BFA-backed SB 214 up for 4th hearing, removes suppressors from ordnance definition

An Ohio Senate bill that would remove suppressors from the dangerous ordnance definition in Ohio law is scheduled for its fourth hearing March 4 by the Senate's Armed Services, Veterans Affairs and Public Safety Committee.

SB 214 is backed by Buckeye Firearms Association, with testimony provided by Rob Sexton during the committee's second hearing last June. The bill, sponsored by Sen. Kyle Koehler, proposes revisions to Ohio Revised Code, eliminating suppressors and mufflers from the definition of dangerous ordnance and removing language that mandates suppressor registration under the National Firearms Act of 1934 (NFA).

Live video of the hearing, scheduled for 2:30 p.m. March 4, should be available here.

BFA also joined in on a letter led by American Suppressor Association in support of SB 214 and companion House Bil 331.

Speaking of NFA

BFA on Feb. 27 announced that it has joined a major new federal lawsuit challenging the remaining provisions of the NFA as unconstitutional following the elimination of federal taxes on key firearms and accessories.

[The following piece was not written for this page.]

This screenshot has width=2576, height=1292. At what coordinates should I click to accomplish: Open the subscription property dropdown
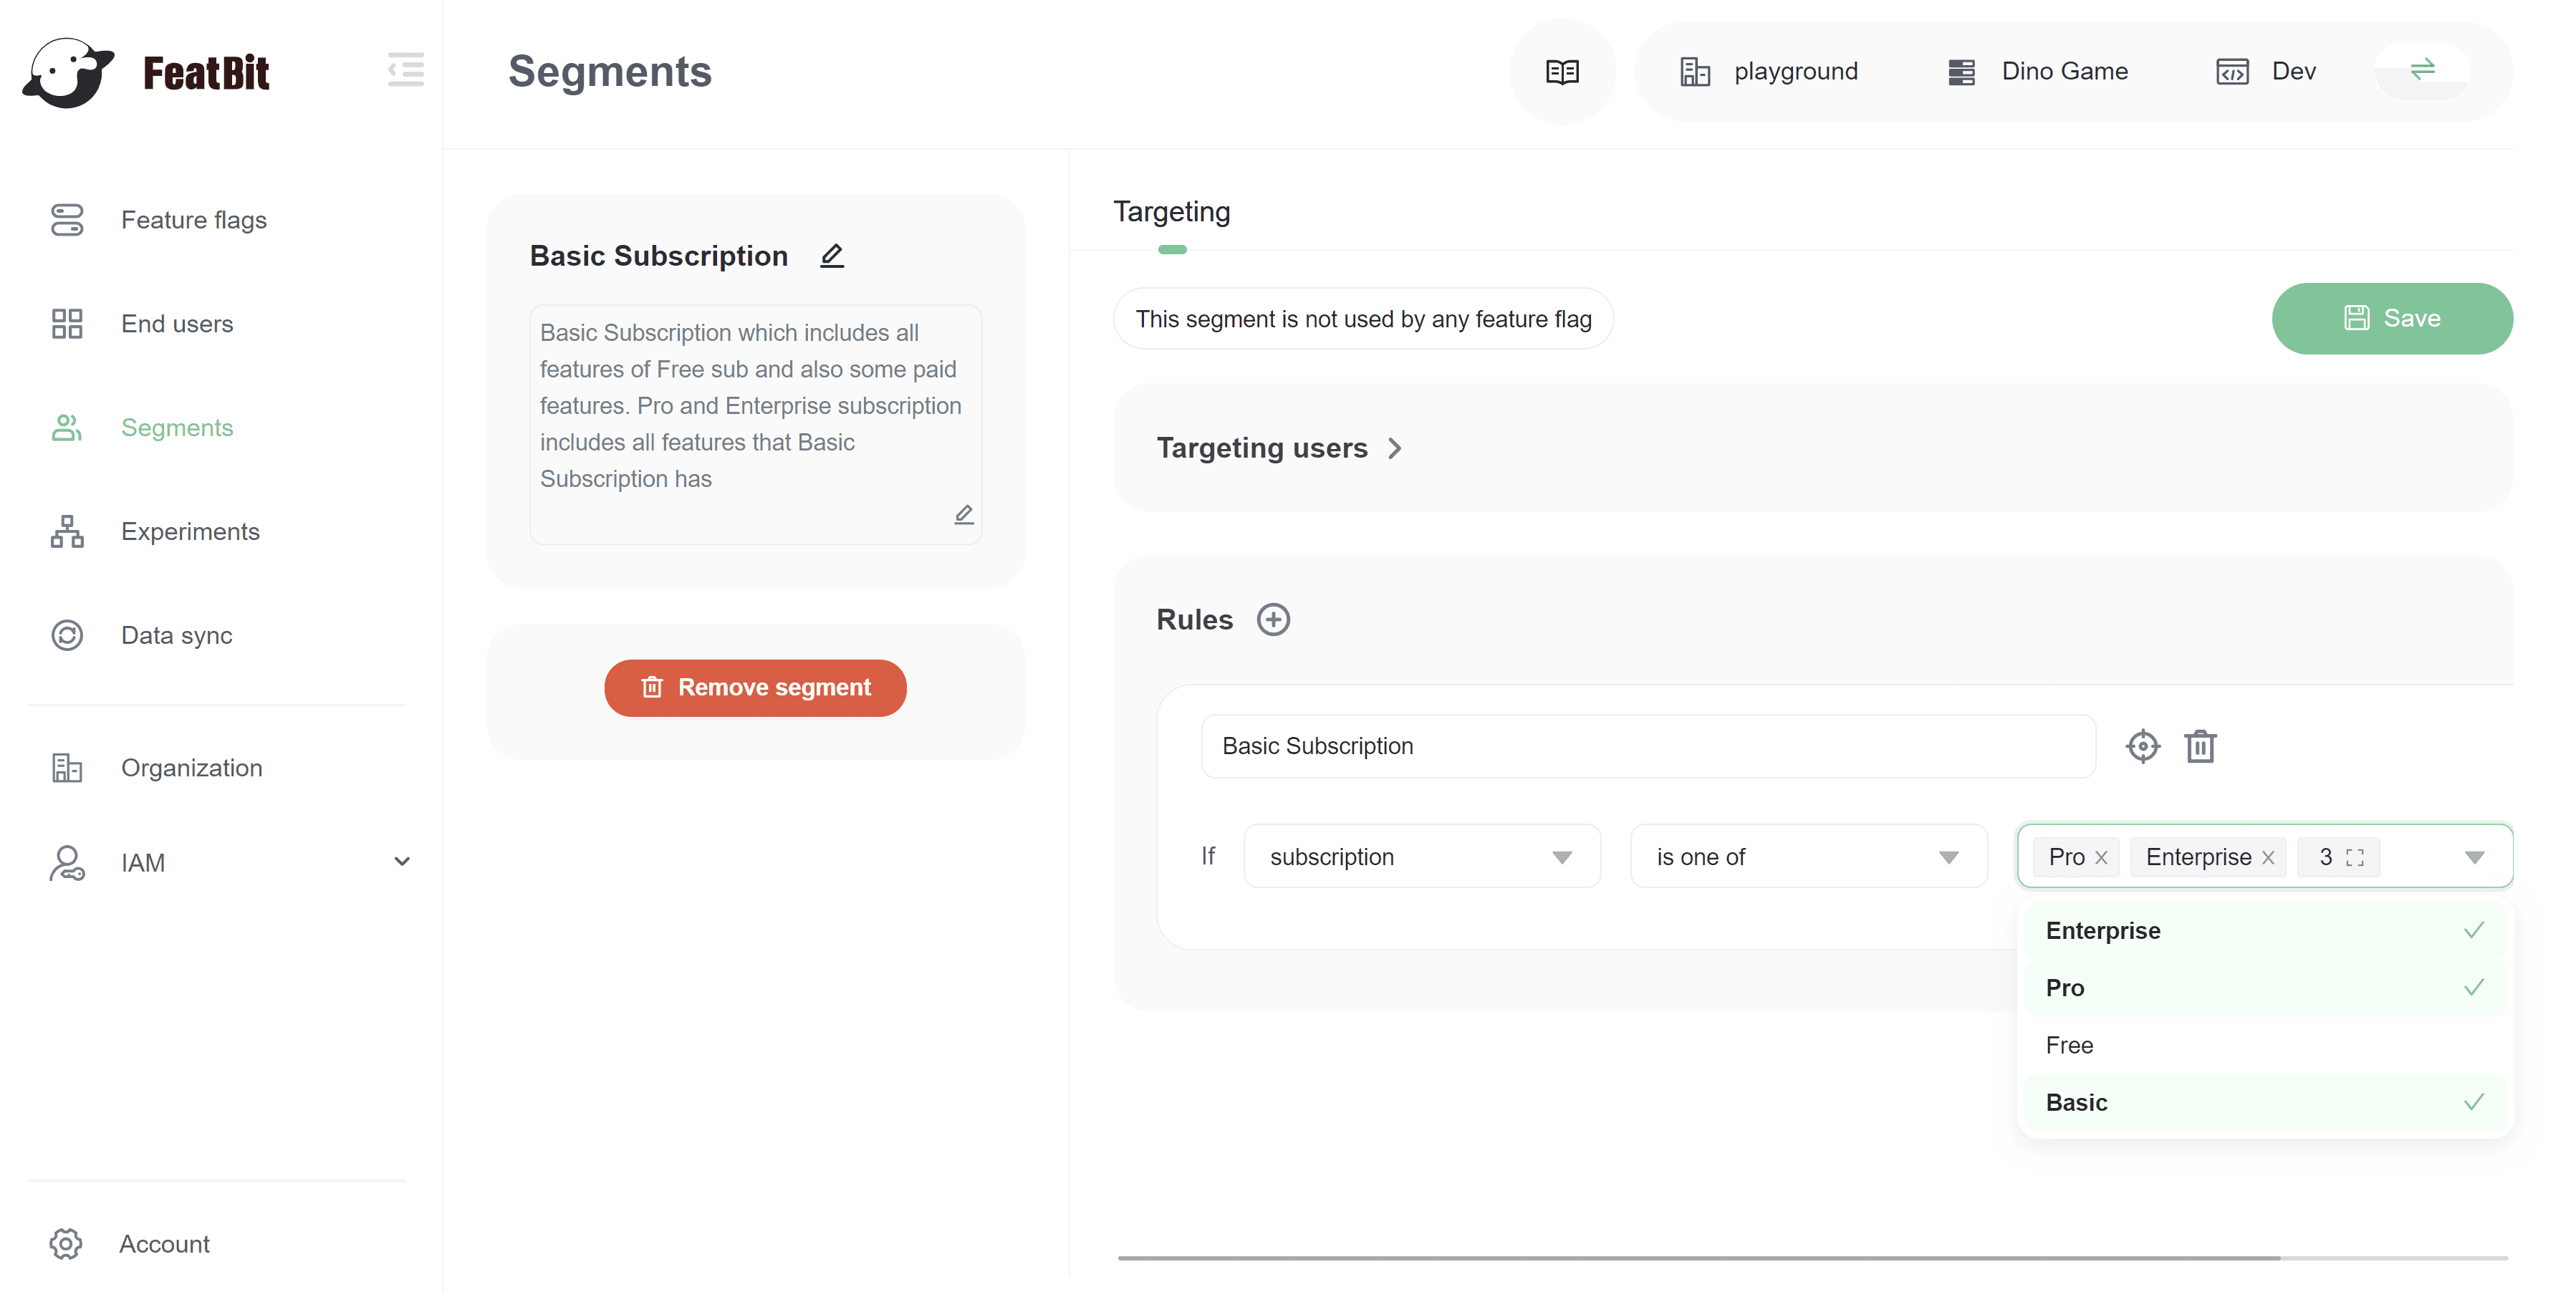pos(1421,856)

The case, Roberts v. ATF, filed in the U.S. District Court for the Eastern District of Kentucky, seeks declaratory and injunctive relief against the Bureau of Alcohol, Tobacco, Firearms and Explosives (ATF), the U.S. Department of Justice, and U.S. Attorney General Pamela Bondi, all in their official capacities. Plaintiffs include two individual Kentucky gun owners, Meridian Ordnance LLC, BFA, Center for Human Liberty, Jews for the Preservation of Firearms Ownership, and the American Suppressor Association Foundation.

Since 1934, the NFA has imposed a special tax and an intrusive federal registration regime on items such as suppressors, short‑barreled rifles (SBRs), short‑barreled shotguns (SBSs), and “any other weapons” (AOWs). The federal government historically defended the NFA as “only a taxing measure” and justified the registration requirements solely as tools to enforce that tax. In 2025, however, President Donald J. Trump signed the One Big Beautiful Bill Act (OBBB), which eliminated the making and transfer taxes on suppressors, SBRs, SBSs, and AOWs while leaving the NFA’s registration and regulatory web in place.

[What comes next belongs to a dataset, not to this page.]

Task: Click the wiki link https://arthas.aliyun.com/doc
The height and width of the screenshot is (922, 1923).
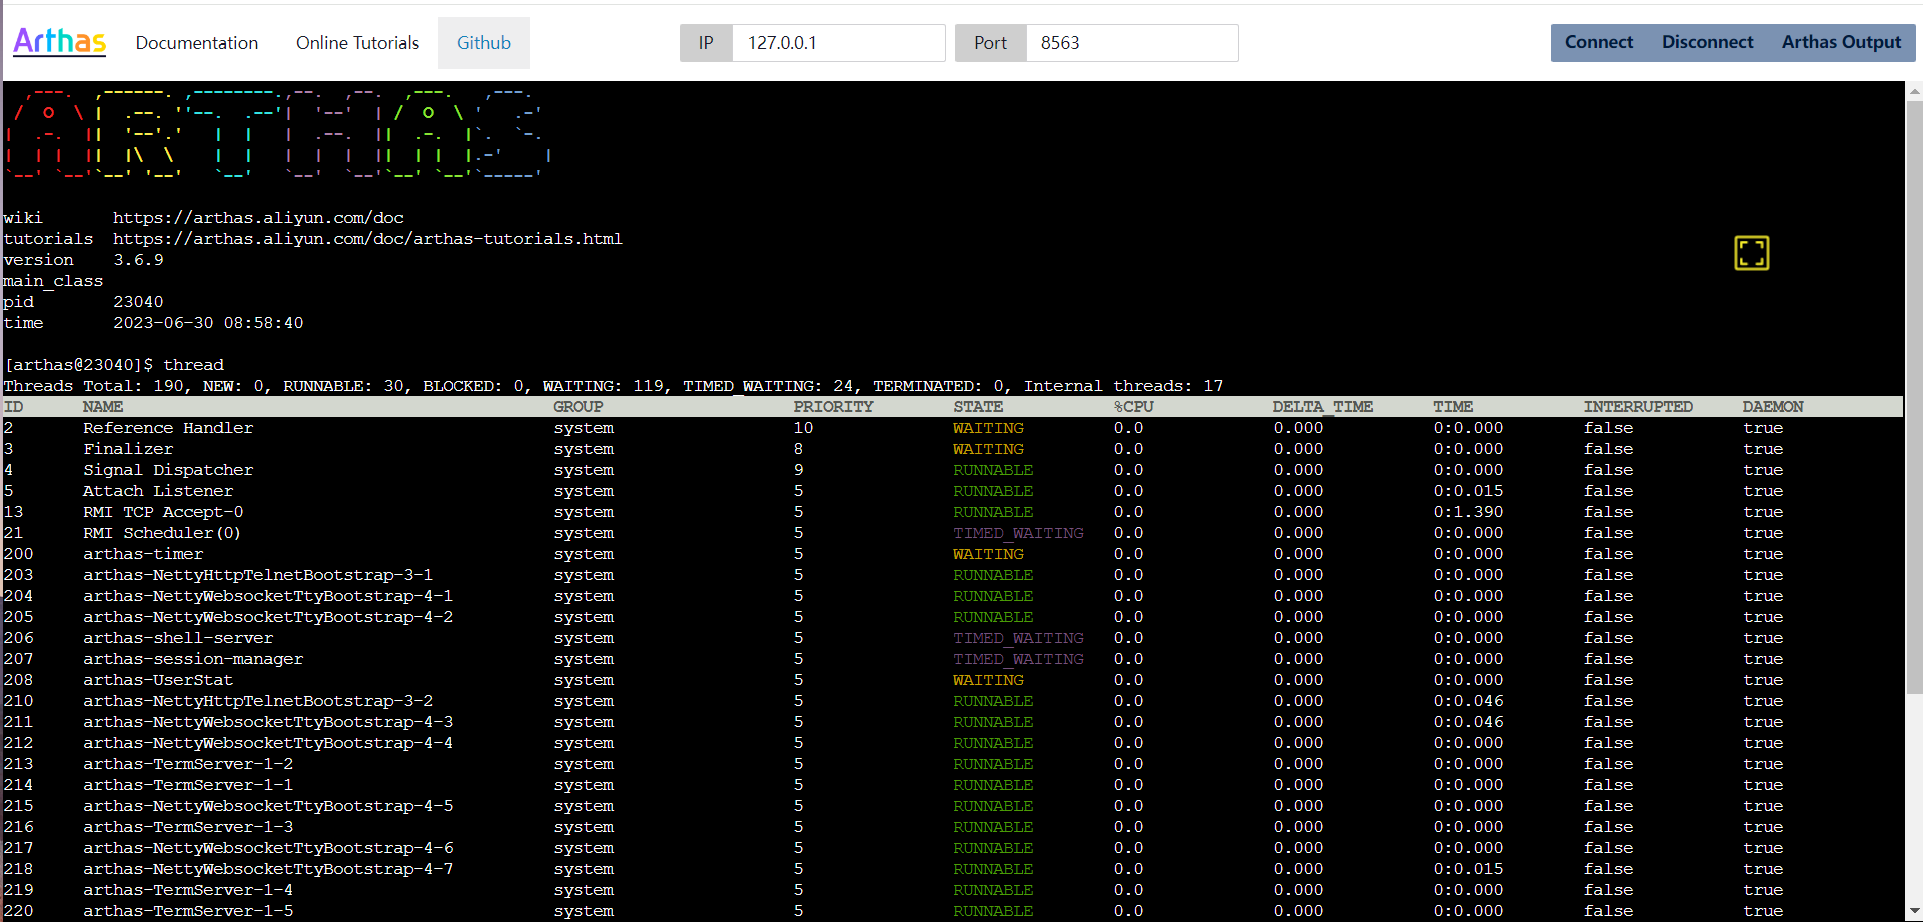Action: pos(259,217)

The lawsuit argues that once Congress removed the taxes, it destroyed the NFA’s only constitutional foundation for regulating these items. With no tax left to enforce, the remaining registration, paperwork, and felony penalties can no longer be justified under the federal taxing power or any other enumerated power in Article I of the Constitution. As a result, the NFA’s application to these now‑untaxed items is unconstitutional and must be struck down.

The complaint also challenges the NFA’s restrictions on suppressors and short‑barreled rifles under the Second Amendment. Under the Supreme Court’s modern framework, suppressors and SBRs are in common use for lawful purposes such as hunting, training, home defense, and competition, and therefore fall within the heart of the right to keep and bear arms. The lawsuit explains that there is no historical tradition of imposing NFA‑style registration burdens and criminal penalties on such commonly owned arms, and that the current regime is incompatible with the Second Amendment.

Meridian Ordnance, a veteran‑owned Kentucky firearms business and fellow plaintiff, details in the complaint how the NFA’s requirements impose substantial compliance costs and drive away customers who are unwilling to submit fingerprints, photographs, and other sensitive personal information or endure months‑long delays simply to purchase a suppressor or SBR. BFA and the other organizational plaintiffs bring the case on behalf of their members, who face the same unnecessary burdens and legal risks.